- _WHAT NEEDS TO BE DONE_
Whenever an image turns up, omit it and return the remaining data exactly.

- _THE DATA_
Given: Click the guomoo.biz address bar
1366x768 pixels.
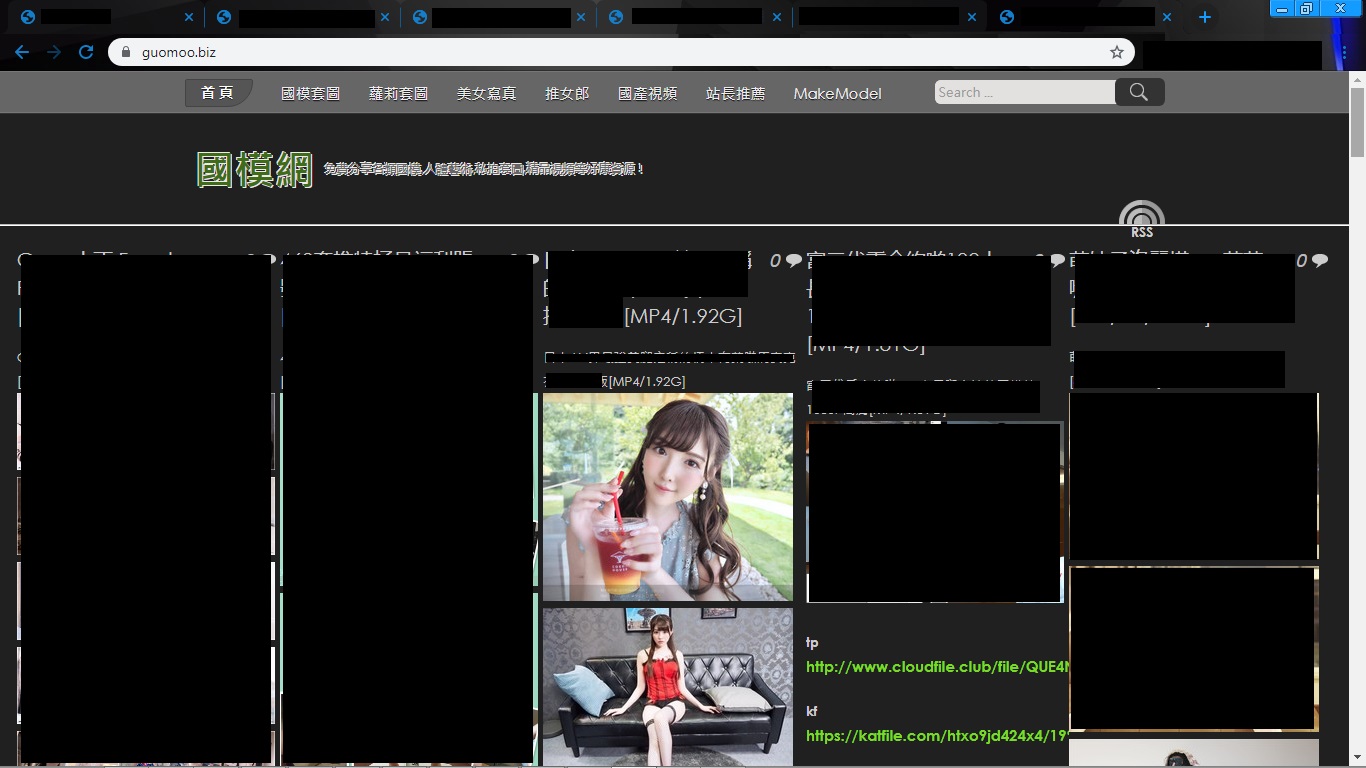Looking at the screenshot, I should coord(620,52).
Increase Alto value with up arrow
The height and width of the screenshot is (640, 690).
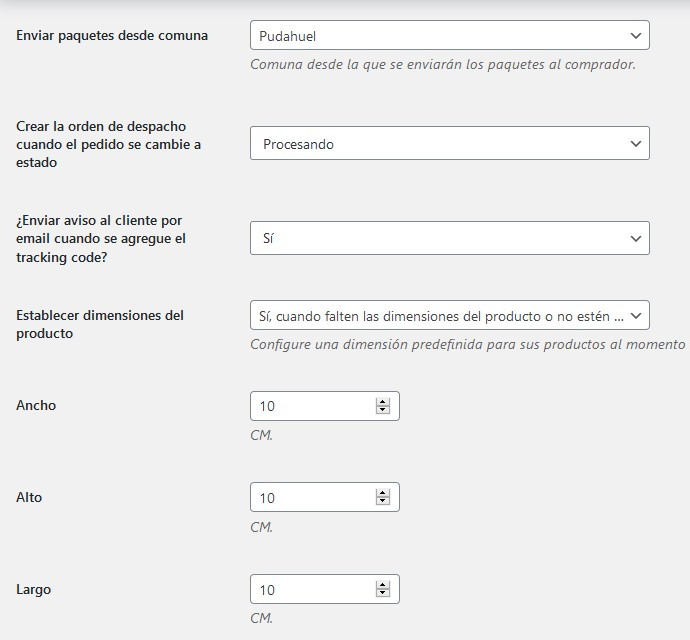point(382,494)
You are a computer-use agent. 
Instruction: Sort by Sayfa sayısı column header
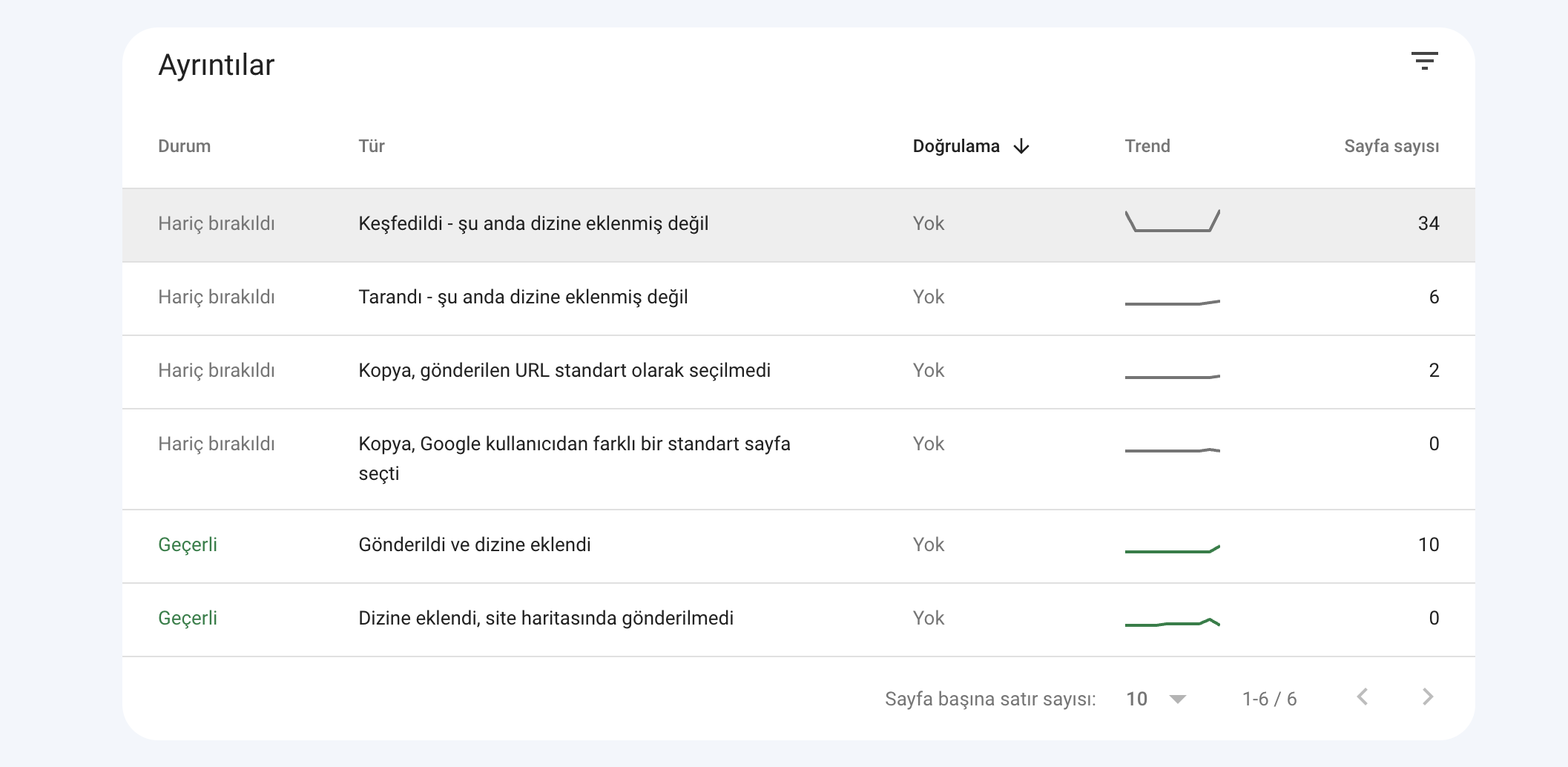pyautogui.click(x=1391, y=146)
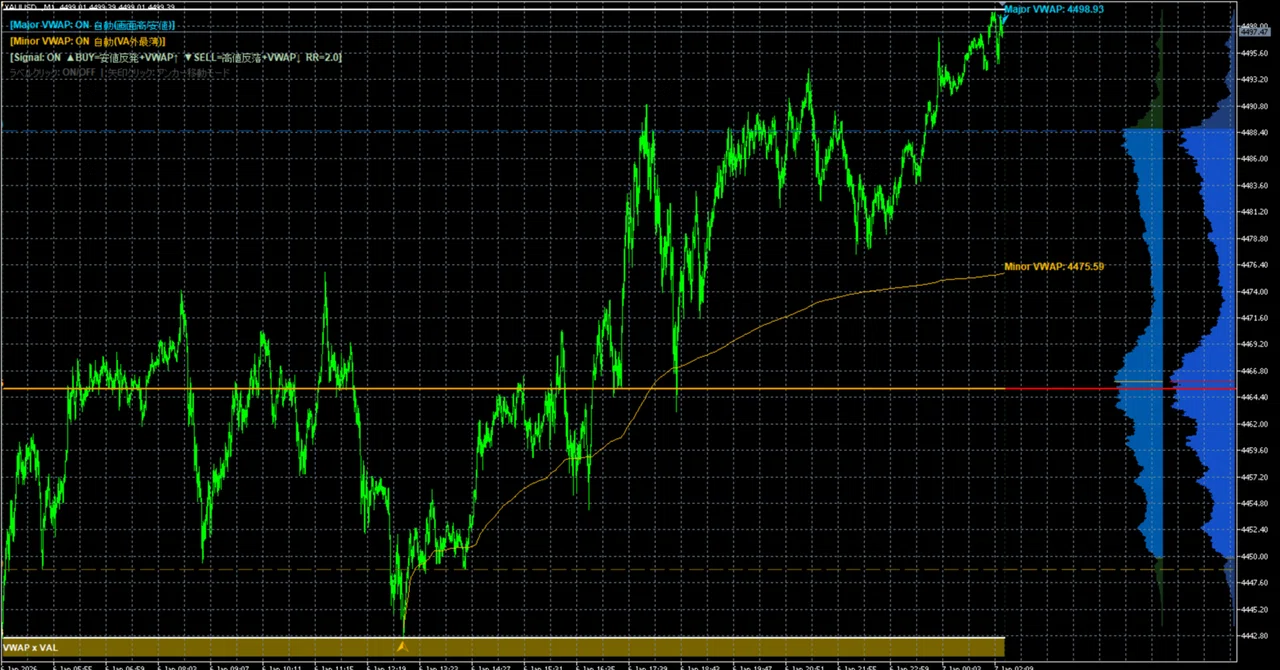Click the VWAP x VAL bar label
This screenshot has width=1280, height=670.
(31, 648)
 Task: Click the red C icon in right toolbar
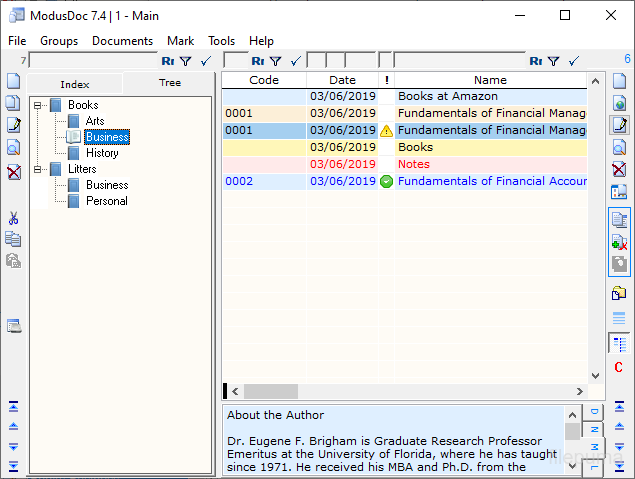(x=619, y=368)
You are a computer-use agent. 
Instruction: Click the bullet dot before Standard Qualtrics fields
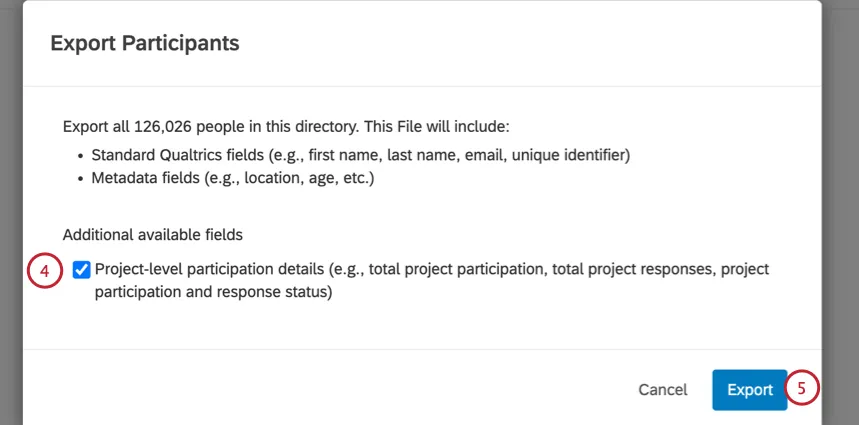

- _TASK ANSWER_
Given: Click the guomoo.biz address bar
1366x768 pixels.
Looking at the screenshot, I should coord(620,52).
Increase Alto value with up arrow
The height and width of the screenshot is (640, 690).
point(382,494)
You are a computer-use agent. 
Instruction: Sort by Sayfa sayısı column header
pyautogui.click(x=1391, y=146)
Click the VWAP x VAL bar label
This screenshot has width=1280, height=670.
(31, 648)
 Task: Click the red C icon in right toolbar
(x=619, y=368)
You are a computer-use agent. 
Instruction: Click the bullet dot before Standard Qualtrics fields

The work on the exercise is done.